Greene County Historical Society is 90 Years Old
In February 1929, about 100 Greene County residents met at the Greene County District Library to organize an historical society. Dr. William Albert Galloway presided over the meeting, partly because he was in charge of the historical exhibit for the 1928 Home-Coming Committee. He spoke briefly of highlights in Greene County history, and of the danger of losing such a wealth of personal and general history unless it were collected by organized effort. Following that initial meeting, the group met bimonthly in various places, including the Courthouse and Shawnee Park. Speakers presented lectures, further plans were made to preserve county history, and schools were encouraged to include the history of Greene County in curriculum materials.
In 1934, Miss Emma King donated a house and lot at the corner of Second and Monroe Streets in Xenia to the county commissioners for a museum. In response to this generosity, the Greene County Museum Association was organized in April of that year. In 1936, arrangements were made to move the Galloway log house from its original location near Goes Station to that lot. During the next few years, the group learned about museum management firsthand; collecting and caring for artifacts and building maintenance were all part of having a permanent home. Memberships were solicited to further the work of the Society; the County Commissioners agreed to fund the museum's running expenses in 1935 “as the building had been given to the County for museum programs.” The Greene County Museum Association and Greene County Historical Society merged in 1953, the year of Ohio and Greene County's 150th birthday celebrations.

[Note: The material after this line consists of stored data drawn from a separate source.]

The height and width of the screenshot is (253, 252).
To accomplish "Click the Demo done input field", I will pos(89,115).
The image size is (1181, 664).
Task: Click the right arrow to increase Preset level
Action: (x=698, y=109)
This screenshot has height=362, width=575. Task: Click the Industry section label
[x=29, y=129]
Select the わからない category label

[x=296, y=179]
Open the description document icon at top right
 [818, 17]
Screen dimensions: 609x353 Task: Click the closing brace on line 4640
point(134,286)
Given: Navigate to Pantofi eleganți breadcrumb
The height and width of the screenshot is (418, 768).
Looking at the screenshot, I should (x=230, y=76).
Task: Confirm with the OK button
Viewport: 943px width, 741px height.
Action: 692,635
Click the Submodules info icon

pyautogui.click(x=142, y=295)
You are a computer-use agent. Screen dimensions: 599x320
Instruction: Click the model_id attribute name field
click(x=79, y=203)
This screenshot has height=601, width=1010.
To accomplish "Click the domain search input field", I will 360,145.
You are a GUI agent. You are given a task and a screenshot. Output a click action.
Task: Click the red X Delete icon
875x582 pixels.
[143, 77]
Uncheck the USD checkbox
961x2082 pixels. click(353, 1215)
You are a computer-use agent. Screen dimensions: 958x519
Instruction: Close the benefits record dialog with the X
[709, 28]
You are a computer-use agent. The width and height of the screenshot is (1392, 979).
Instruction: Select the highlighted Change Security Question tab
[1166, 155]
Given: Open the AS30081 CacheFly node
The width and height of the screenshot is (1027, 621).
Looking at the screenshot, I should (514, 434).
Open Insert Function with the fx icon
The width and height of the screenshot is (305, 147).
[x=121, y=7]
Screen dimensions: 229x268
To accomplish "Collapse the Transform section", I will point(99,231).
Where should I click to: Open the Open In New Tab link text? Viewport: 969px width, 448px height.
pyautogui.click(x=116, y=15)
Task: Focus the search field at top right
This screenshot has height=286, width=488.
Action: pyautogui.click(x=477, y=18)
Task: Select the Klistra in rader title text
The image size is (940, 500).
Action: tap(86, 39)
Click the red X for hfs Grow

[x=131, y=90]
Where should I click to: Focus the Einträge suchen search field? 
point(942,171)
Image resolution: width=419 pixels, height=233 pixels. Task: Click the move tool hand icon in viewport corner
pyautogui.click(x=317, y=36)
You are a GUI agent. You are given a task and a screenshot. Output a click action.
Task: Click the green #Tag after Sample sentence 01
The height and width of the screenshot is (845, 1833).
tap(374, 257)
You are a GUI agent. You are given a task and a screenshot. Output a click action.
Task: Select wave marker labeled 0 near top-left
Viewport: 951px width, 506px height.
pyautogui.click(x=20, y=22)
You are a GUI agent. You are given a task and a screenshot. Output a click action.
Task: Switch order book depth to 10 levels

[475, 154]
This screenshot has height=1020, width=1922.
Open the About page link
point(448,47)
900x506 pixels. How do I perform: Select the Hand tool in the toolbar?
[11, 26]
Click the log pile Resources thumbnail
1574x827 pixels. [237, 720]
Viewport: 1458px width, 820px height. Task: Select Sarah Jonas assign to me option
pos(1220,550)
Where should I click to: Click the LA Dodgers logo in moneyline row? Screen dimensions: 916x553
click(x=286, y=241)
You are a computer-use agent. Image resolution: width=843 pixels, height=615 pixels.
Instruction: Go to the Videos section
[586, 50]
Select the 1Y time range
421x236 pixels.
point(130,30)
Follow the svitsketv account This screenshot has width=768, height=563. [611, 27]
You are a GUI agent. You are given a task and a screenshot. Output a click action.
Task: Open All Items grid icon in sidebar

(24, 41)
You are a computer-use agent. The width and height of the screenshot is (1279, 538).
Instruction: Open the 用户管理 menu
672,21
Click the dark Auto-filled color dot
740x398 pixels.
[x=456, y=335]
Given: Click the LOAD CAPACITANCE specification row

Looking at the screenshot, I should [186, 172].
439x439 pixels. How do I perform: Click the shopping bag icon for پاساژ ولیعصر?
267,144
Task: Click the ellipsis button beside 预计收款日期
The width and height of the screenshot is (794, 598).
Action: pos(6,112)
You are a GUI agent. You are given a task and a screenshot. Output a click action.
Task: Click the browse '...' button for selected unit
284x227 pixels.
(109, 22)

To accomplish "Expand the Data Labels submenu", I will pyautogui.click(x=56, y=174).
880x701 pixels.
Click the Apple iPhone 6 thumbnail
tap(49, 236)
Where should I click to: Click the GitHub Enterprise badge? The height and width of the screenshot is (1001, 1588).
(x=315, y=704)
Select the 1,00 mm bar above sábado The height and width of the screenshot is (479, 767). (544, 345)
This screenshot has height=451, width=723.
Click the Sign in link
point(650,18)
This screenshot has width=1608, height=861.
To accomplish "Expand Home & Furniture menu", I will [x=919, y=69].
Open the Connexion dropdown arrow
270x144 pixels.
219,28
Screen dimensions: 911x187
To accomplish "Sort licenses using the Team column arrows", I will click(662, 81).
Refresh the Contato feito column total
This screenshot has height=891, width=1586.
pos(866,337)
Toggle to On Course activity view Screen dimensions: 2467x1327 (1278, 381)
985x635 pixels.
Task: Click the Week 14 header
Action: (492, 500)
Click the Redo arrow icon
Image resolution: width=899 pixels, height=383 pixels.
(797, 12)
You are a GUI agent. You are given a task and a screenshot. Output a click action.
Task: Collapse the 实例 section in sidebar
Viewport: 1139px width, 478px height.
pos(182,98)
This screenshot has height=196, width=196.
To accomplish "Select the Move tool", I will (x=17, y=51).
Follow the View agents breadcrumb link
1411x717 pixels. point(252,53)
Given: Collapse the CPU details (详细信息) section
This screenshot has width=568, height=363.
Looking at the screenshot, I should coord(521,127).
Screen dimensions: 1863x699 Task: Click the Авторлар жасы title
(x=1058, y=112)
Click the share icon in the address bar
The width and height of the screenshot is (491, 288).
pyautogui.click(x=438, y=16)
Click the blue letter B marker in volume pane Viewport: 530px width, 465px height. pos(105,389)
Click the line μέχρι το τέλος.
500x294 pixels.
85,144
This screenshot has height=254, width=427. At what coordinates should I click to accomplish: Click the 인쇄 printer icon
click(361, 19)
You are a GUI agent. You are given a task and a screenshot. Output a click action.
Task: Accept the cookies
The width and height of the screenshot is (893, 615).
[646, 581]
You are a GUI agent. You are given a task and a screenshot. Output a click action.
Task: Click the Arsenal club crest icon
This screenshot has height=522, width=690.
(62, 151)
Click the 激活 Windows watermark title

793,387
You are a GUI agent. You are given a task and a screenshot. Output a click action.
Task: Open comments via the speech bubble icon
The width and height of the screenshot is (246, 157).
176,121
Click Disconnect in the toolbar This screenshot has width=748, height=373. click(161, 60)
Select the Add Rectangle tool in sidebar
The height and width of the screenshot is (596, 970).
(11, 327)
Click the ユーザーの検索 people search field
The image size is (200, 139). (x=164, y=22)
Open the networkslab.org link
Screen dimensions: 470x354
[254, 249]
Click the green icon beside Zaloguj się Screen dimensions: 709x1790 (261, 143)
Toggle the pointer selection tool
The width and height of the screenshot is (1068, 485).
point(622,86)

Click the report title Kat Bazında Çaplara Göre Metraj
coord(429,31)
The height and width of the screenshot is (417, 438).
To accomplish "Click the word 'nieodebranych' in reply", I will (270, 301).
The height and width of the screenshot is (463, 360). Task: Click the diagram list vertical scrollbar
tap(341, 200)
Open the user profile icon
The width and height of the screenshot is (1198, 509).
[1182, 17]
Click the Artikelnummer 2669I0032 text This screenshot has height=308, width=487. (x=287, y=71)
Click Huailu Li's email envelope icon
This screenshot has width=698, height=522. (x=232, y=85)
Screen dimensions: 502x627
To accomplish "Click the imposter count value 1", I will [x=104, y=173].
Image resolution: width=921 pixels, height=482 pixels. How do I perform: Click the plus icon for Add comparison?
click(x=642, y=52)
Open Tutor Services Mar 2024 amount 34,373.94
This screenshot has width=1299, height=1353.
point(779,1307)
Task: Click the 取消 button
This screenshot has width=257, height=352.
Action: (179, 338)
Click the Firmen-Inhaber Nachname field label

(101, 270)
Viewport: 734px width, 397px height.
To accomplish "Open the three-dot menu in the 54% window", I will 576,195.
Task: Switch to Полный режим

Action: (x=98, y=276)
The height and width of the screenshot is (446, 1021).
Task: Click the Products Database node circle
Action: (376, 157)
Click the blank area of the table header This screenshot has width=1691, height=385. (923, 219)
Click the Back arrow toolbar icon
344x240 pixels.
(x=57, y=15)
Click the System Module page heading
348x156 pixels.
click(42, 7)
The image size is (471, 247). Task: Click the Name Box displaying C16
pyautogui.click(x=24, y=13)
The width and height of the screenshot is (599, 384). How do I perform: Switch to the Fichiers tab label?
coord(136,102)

In time, the members felt that additional property would be desirable, and through the donations of two men, Charles Snediker of Fairborn and John Glossinger of New York via Xenia, the property on West Church Street was acquired. The William G. Moorehead house on the corner of North Detroit and West Church held many artifacts. The Snediker Museum, named after its donor, was a brick carriage house on the Moorehead property and housed pioneer tools and implements. The John Glossinger Cultural Center was used for meetings and contained the offices of the Society. In 1965, the Galloway log house was removed to this location from its former home at Second and Monroe St., and the four-building complex was complete.
Things went as usual until the afternoon of April 3, 1974. Of the four historical society buildings, three were damaged beyond repair, with the log house the only survivor. It received a temporary roof while artifacts and fixtures were gathered and stored by volunteers until the Society could find suitable storage during the rebuilding process. Storage facilities ranged from an old warehouse in Yellow Springs, to Hooven & Allison property, to members' homes. There was no question about rebuilding; many different options were considered. After much thought, the membership voted to “trade” the city of Xenia a portion of the property which was needed for widening Church St., in order to purchase a house to replace the Moorehead & Glossinger houses, and to rebuild the Galloway log house at its same location. A grant was obtained for restoration of the log house, which became the primary, immediate goal. During this time, membership meetings were held in various places throughout the county, but none were missed.
The log house was reopened to the public in December 1975. The Queen Anne house from the southeast corner of Church and Detroit was moved to the corner of southwest Church and King in 1977; The Paul Gertler Co. of Reynoldsburg OH did the moving, which took two days and cost around $15,000. In 1990, with donations and help from many, the Brantley Carriage House Museum, a three-story brick building modeled after the old Snediker carriage house, was erected behind the Town House. Presiding over the dedication ceremony was Dr Norman Vincent Peale, formerly of Bowersville. In fall 2009, the Galloway log house was restored at a cost of nearly $30,000, replacing rotted logs and the cement chinking from the 1974 rebuilding, and adding copper gutters and downspouts.